Dataset entries:
---*---

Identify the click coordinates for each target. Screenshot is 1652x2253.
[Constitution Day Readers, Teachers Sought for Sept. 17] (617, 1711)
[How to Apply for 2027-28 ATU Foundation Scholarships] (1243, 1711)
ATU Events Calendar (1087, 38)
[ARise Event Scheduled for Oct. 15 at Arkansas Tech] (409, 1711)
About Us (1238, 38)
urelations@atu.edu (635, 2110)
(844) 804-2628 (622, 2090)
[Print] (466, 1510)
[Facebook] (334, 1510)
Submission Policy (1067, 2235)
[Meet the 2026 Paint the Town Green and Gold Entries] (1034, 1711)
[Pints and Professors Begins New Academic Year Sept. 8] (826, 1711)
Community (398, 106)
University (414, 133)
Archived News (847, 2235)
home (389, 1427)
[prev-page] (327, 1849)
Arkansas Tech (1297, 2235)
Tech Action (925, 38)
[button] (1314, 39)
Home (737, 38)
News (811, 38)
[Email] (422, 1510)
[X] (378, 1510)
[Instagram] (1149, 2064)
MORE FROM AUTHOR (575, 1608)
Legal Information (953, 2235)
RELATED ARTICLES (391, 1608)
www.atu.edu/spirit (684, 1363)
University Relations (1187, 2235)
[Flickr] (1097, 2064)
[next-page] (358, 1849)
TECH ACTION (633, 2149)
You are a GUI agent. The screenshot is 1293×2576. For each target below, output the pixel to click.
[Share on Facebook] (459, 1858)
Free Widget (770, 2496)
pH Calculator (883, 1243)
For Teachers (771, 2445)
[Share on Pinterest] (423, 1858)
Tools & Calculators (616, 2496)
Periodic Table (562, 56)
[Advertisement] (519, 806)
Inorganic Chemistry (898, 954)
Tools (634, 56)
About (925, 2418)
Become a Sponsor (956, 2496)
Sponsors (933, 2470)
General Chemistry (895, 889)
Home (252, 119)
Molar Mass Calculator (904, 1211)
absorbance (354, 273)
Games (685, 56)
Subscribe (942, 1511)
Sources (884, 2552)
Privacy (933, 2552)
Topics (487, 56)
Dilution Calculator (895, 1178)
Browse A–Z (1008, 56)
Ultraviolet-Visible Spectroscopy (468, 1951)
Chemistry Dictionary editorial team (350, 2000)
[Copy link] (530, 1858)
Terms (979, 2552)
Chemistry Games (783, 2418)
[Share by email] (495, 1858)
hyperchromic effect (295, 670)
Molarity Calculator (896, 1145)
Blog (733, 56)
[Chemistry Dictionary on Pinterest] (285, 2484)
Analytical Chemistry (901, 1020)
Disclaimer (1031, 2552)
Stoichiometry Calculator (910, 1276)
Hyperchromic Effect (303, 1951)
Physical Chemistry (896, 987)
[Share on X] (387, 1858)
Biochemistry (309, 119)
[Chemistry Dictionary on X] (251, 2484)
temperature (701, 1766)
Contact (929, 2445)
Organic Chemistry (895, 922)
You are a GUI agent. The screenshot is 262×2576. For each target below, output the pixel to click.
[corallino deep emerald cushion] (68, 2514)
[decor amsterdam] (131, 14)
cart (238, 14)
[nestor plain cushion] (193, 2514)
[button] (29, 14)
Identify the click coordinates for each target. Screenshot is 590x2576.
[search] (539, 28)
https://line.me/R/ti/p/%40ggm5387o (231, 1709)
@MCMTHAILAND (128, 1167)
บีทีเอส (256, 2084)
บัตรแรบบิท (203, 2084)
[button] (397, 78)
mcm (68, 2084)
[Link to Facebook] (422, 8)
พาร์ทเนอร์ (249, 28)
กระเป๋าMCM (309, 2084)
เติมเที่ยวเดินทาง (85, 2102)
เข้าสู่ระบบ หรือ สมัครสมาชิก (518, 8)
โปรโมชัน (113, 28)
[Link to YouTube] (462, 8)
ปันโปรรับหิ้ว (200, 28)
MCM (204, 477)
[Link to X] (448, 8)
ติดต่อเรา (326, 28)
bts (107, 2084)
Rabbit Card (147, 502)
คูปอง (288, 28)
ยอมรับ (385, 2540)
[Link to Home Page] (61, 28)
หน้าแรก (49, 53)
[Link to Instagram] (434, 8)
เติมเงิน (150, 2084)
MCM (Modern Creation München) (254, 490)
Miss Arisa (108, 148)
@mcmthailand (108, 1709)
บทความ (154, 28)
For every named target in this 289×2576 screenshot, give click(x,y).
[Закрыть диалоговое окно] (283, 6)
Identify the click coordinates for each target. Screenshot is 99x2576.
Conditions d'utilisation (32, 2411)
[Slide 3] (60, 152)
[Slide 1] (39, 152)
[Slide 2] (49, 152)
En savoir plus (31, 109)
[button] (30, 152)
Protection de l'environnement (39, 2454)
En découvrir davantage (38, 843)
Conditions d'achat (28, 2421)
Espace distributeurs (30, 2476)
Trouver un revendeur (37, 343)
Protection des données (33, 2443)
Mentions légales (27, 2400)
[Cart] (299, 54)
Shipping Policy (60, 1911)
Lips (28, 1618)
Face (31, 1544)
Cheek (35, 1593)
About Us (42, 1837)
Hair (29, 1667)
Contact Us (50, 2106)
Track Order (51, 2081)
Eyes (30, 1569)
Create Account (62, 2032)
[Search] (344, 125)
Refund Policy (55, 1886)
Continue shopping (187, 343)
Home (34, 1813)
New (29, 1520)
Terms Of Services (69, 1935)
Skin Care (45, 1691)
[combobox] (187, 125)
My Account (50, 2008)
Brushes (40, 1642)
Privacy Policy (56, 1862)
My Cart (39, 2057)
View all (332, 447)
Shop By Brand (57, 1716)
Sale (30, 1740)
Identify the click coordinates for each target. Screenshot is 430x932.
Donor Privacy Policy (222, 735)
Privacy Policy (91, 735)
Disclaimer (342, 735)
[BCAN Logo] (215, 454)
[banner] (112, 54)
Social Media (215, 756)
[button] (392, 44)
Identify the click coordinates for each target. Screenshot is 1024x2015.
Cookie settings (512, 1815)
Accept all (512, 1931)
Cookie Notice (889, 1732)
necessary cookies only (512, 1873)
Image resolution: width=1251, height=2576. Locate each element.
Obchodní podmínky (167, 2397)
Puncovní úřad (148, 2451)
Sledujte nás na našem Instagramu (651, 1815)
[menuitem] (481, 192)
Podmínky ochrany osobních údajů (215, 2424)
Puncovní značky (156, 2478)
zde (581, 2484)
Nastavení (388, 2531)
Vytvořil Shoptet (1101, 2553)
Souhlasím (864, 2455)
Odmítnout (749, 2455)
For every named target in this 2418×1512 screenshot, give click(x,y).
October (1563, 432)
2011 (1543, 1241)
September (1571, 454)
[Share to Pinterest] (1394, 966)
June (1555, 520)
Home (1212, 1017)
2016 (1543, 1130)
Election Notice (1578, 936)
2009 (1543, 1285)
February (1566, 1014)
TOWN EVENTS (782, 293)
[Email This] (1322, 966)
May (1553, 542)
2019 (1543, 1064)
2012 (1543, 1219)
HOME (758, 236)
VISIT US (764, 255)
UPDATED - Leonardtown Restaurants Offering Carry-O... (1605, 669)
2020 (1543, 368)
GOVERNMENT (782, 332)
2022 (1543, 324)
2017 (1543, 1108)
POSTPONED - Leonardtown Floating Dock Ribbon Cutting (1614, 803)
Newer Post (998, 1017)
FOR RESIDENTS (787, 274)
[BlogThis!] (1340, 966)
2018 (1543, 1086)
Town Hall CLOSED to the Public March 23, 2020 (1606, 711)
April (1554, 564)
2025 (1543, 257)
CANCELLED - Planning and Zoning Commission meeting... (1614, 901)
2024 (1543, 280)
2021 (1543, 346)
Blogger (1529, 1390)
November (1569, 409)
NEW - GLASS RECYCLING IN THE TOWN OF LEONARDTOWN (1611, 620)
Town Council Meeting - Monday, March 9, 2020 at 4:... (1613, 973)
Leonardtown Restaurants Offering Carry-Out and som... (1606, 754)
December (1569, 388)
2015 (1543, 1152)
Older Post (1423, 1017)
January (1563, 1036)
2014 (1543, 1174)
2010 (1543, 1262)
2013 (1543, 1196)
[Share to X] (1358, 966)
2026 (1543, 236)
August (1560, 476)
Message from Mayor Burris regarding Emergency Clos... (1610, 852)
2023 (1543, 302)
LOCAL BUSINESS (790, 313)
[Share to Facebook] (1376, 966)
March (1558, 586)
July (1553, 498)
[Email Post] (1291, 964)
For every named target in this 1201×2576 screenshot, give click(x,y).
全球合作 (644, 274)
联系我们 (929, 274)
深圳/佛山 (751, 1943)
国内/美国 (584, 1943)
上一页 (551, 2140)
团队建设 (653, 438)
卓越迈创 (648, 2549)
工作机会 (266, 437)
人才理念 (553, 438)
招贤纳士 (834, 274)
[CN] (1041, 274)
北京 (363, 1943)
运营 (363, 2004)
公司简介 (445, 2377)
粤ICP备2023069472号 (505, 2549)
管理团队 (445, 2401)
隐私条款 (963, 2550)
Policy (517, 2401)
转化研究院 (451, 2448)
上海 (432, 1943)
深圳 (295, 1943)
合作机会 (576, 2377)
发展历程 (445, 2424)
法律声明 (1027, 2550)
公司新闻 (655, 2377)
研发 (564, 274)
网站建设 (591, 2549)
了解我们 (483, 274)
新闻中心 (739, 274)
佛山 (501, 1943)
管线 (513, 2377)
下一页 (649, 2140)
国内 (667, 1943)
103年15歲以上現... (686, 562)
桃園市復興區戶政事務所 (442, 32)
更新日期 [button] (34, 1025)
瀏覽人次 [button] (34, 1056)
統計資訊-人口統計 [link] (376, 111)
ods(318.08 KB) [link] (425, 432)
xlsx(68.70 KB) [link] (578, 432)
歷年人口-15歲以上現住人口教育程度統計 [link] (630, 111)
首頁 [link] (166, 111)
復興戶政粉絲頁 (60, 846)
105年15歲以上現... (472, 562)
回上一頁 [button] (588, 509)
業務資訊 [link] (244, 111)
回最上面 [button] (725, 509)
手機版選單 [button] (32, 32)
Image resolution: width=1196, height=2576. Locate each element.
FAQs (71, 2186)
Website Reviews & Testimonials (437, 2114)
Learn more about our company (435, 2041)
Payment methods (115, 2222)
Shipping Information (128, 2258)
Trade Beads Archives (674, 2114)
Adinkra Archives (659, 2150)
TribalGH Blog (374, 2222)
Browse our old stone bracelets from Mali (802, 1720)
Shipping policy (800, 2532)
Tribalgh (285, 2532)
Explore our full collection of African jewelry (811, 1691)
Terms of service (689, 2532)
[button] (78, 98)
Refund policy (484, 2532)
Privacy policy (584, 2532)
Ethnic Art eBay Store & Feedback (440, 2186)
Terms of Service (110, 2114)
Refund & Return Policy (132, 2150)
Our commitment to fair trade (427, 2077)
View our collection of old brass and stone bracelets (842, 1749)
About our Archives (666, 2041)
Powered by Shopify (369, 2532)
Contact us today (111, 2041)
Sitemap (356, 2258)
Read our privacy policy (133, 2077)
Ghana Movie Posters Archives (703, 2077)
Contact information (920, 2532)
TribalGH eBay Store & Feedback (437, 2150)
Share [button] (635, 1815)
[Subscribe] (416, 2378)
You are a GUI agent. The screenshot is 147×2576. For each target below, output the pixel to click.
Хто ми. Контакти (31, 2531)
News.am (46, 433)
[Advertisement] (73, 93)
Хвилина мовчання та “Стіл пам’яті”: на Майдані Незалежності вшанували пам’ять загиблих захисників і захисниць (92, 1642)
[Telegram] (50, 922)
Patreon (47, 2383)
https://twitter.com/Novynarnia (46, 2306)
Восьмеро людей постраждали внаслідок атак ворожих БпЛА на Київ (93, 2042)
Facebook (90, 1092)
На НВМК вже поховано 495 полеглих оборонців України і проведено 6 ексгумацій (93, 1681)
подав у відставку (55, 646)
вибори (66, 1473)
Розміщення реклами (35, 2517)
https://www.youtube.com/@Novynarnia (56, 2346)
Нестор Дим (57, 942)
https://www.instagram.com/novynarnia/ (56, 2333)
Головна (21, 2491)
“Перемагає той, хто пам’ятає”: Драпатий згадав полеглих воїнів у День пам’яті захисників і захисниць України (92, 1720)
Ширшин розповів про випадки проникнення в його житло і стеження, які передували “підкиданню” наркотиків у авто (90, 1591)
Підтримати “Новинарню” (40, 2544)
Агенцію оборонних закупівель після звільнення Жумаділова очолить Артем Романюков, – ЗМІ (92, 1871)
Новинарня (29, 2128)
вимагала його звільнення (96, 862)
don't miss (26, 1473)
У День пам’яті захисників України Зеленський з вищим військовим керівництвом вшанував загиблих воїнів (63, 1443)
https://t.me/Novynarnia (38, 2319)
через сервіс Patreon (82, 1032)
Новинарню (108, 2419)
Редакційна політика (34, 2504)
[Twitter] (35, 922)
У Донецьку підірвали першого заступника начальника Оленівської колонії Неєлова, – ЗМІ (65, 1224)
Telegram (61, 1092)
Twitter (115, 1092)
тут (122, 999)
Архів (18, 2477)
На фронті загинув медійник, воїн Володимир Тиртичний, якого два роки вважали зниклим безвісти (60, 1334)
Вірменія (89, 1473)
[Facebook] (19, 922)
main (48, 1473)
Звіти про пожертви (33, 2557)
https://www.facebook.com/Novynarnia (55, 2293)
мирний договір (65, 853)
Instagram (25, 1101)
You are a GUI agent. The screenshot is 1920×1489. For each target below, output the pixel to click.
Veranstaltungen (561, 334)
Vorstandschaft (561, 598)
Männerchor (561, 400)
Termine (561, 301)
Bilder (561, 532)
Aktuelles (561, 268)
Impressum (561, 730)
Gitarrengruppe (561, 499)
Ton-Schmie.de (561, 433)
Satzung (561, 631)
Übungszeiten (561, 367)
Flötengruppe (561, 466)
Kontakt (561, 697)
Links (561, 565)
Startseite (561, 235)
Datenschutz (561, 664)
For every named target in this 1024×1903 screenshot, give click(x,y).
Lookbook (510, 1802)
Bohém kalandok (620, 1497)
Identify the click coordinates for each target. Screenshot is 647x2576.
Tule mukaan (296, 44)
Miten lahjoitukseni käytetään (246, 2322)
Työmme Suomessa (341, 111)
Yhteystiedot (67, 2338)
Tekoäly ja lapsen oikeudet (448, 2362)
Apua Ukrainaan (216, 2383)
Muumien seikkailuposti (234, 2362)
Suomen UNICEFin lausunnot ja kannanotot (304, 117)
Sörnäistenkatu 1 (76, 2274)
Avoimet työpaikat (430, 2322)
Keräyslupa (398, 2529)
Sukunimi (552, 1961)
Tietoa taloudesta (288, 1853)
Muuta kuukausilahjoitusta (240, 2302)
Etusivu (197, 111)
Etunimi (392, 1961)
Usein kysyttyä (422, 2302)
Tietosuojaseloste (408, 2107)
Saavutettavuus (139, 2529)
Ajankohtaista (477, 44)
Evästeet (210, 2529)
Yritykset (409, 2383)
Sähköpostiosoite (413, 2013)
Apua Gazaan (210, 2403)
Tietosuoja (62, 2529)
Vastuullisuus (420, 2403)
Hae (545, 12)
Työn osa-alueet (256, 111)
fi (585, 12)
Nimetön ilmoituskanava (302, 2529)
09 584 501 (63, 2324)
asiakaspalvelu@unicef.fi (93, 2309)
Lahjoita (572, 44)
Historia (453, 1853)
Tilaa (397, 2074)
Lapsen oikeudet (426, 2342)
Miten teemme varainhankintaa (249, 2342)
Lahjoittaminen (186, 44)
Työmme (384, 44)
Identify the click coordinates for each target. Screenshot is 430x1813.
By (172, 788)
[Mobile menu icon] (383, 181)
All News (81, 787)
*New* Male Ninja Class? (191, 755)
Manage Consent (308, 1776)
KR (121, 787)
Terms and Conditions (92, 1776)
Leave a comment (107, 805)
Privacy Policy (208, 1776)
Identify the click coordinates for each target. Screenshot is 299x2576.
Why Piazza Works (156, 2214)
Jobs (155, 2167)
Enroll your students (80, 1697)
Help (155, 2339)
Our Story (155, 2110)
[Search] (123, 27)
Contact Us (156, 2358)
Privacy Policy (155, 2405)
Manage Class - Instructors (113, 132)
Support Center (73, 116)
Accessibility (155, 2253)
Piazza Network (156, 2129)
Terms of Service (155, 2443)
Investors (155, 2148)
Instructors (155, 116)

---*---

Work instructions: Return exactly the lines above from the line that has "Contact (929, 2445)" through the line that has "เติมเที่ยวเดินทาง (85, 2102)", inclusive, and nothing else.

Task answer:
Contact (929, 2445)
Organic Chemistry (895, 922)
You are a GUI agent. The screenshot is 262×2576. For each target below, output the pixel to click.
[corallino deep emerald cushion] (68, 2514)
[decor amsterdam] (131, 14)
cart (238, 14)
[nestor plain cushion] (193, 2514)
[button] (29, 14)
Identify the click coordinates for each target. Screenshot is 590x2576.
[search] (539, 28)
https://line.me/R/ti/p/%40ggm5387o (231, 1709)
@MCMTHAILAND (128, 1167)
บีทีเอส (256, 2084)
บัตรแรบบิท (203, 2084)
[button] (397, 78)
mcm (68, 2084)
[Link to Facebook] (422, 8)
พาร์ทเนอร์ (249, 28)
กระเป๋าMCM (309, 2084)
เติมเที่ยวเดินทาง (85, 2102)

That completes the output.